[Stored data — start]
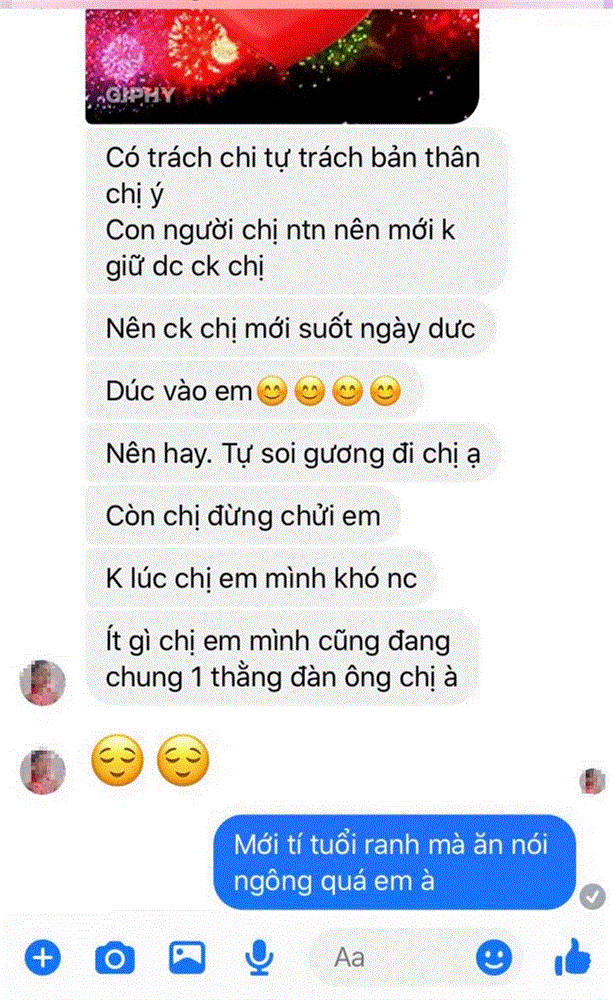The height and width of the screenshot is (1000, 613).
Task: Tap the 'Dúc vào em' emoji message
Action: coord(254,390)
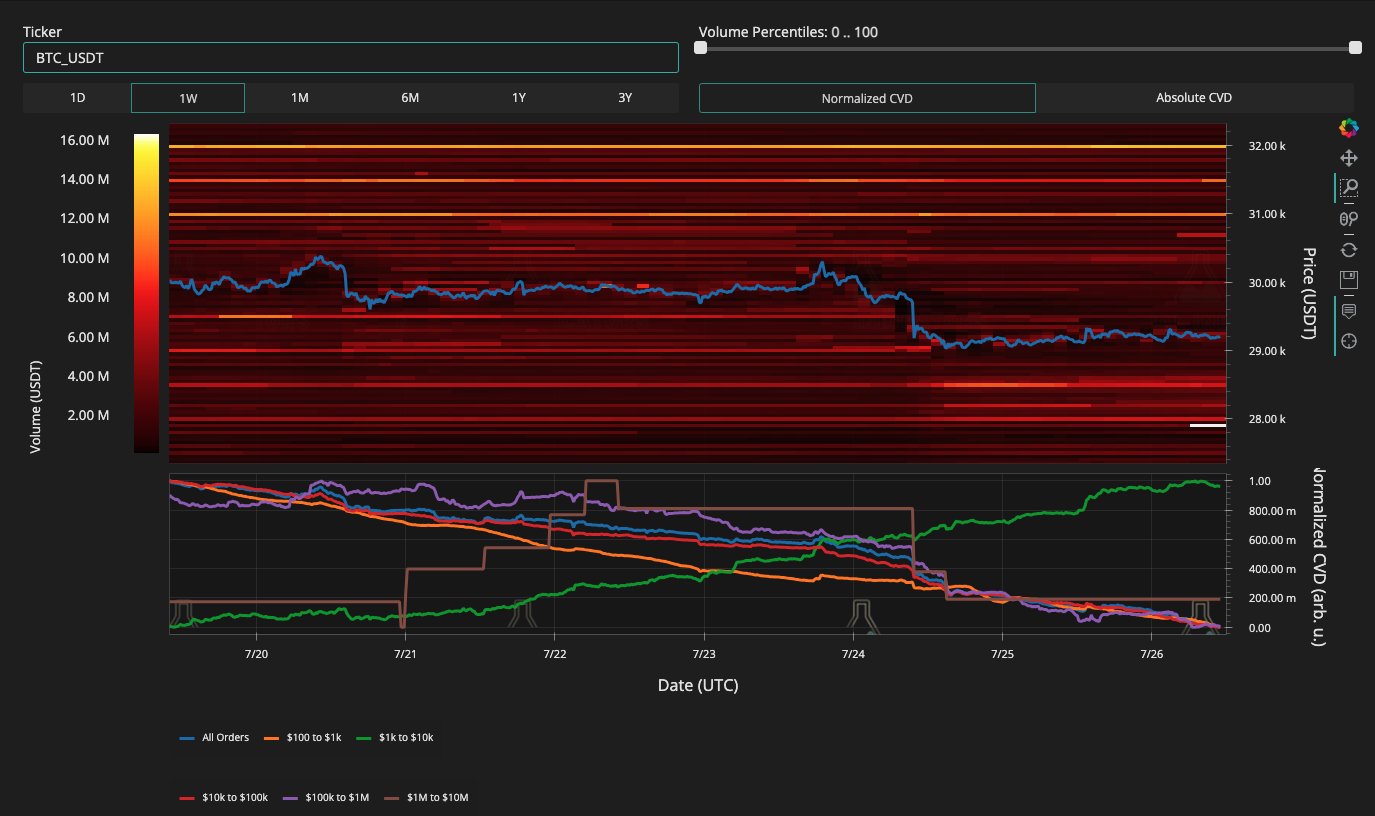Toggle the $1k to $10k legend series
The width and height of the screenshot is (1375, 816).
click(x=396, y=737)
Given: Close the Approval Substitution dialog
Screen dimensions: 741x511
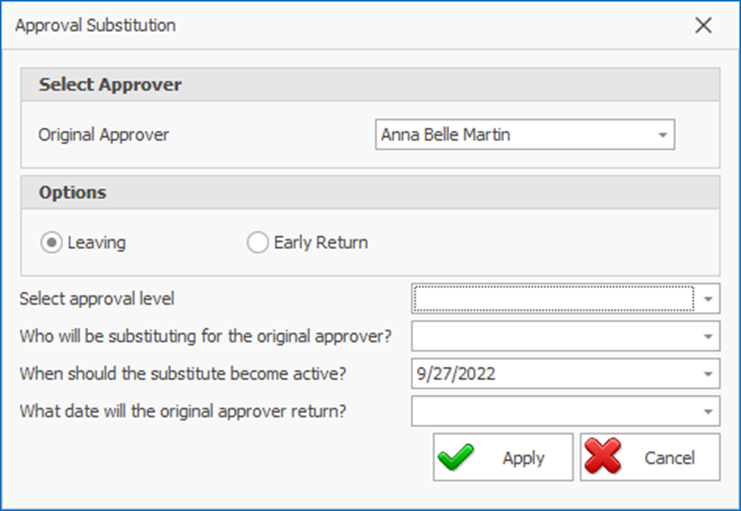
[Stored data — finish]
** Problem statement **
Ignoring the pictures, write out word for word only the lines from the one containing "Given: Close the Approval Substitution dialog" through the last line of the data, both ends included.

** Exercise solution **
Given: Close the Approval Substitution dialog
Screen dimensions: 741x511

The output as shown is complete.